**Textauszug:**
╭──
Im Weltraum werden die Kosten drastisch gesenkt
Mitte dieses Monats ist das europäische Forschungslabor Columbus fünf Jahre im All – als Teil der Internationalen Raumstation lSS. Bis 2020 sollen Wissenschaftler dort noch forschen können. Wie aber geht es weiter? Technisch könnte Columbus noch bis 2028 im Weltraum bleiben – entscheidend sind die Kosten: Die will das Industriekonsortium, das Betrieb und Nutzung von Columbus managt, auch in den nächsten Jahren weiter senken.
Es ist schon eng auf der Internationalen Raumstation (ISS), aber manchmal wird es noch enger. Im März vergangenen Jahres musste die sechsköpfige Besatzung der ISS – unter ihnen der ESA-Astronaut Andre Kuipers – Zuflucht in den beiden an der ISS angedockten Soyus-Rückkehr-Kapseln suchen, weil Trümmer eines russischen Satelliten der ISS gefährlich nahe kamen. Doch alles ging gut, der Weltraumschrott flog an der Station vorbei.
Ereignisse wie diese sind selten. Dennoch sind sie Teil immer wieder geübter Routinen an Bord der ISS. In der Regel jedoch ist die Arbeit an Bord der ISS und des europäischen Weltraumlabors Columbus von langfristig festgelegten Arbeitsabläufen geprägt.
Hinter diesen Trainings- und Arbeitsabläufen steckt ein komplexes Management mit vor allem einem Ziel: die Sicherheit und Leistungsfähigkeit der ISS und ihrer Forschungseinrichtungen zu garantieren – und das zu sinkenden Kosten.
Die ISS besteht aus russischen, amerikanischen und kanadischen Elementen, Japaner und Europäer haben zwei große Labors geliefert. Für Instandhaltung und Service ihrer ISS-Elemente sind die Herkunftsländer verantwortlich.
Aber nur die Europäer, so Helmut Luttmann, „haben das Management ihrer Raumstationselemente einem industriellen Konsortium übertragen“. Luttmann ist bei der EADS-Tochter Astrium in Bremen zuständig für Betrieb und Nutzung der europäischen Elemente der Raumstation, insbesondere des Columbus-Labors.
Auftraggeber des von Astrium geleiteten und aus fast 40 Unternehmen bestehenden Konsortiums ist die europäische Weltraumagentur ESA. Im Rahmen der Verträge ist das Konsortium zuständig für sämtliche Dienstleistungen zum Betrieb der europäischen Anteile der Raumstation.
Dazu gehören Missionsvorbereitung und -durchführung, die Experimente an Bord der Station und deren Vorbereitung am Boden. Hinzu kommen die Wartung von Columbus, die Betreuung der Bodenstationen, die Astronautenausbildung sowie die Sicherstellung des Datentransfers von der ISS zur Erde und die Logistik.
Astrium hat diese Aufgaben 2004 übernommen. Als im Februar 2008 Columbus dann zur ISS transportiert wurde, wurden die Verträge neu verhandelt, zumal zum Service von Columbus noch das Management des europäischen Raumtransportes ATV hinzukam.
╰──
**Quellenauszug:**
╭──
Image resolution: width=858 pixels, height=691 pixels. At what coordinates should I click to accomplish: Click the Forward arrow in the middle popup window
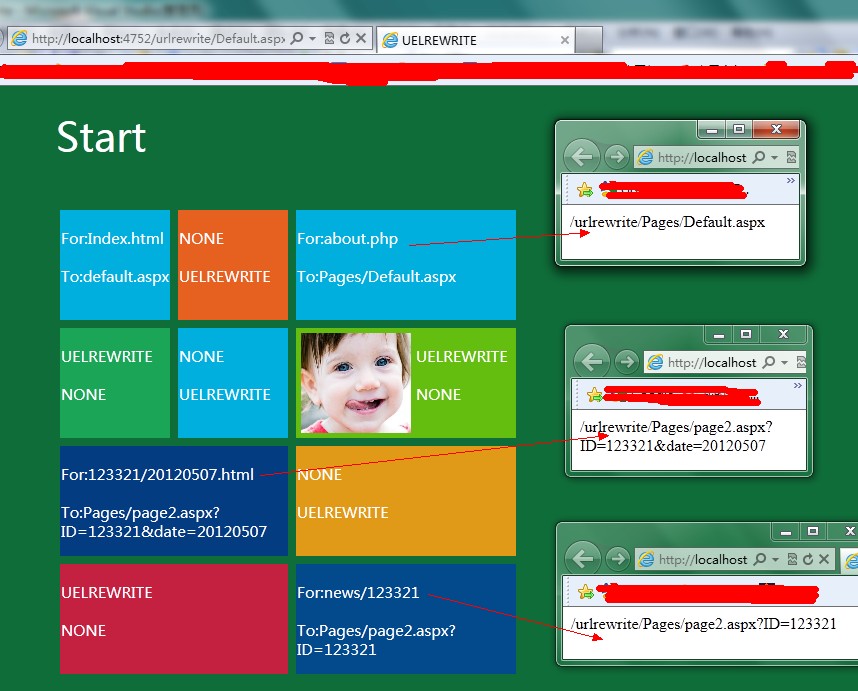point(626,362)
╰──
Prüfe, ob diese Aussagen mit dem Artikel über das Columbus-Labor übereinstimmen, und beantworte jede mit Ja oder Nein samt den ausschlaggebenden Worten des Artikels als wörtlichem Zitat:
1. Technisch wäre ein Verbleib von Columbus im Weltraum bis 2028 möglich.
2. Das Konsortium unter Leitung von Astrium umfasst mehr als 50 Unternehmen.
3. Astrium übernahm die Aufgaben im Jahr 2008.
Die Daten werden hier nicht gebraucht.

**Vollständige Antwort:**
1. Ja: „Technisch könnte Columbus noch bis 2028 im Weltraum bleiben“
2. Nein: „aus fast 40 Unternehmen bestehenden Konsortiums“
3. Nein: „Astrium hat diese Aufgaben 2004 übernommen.“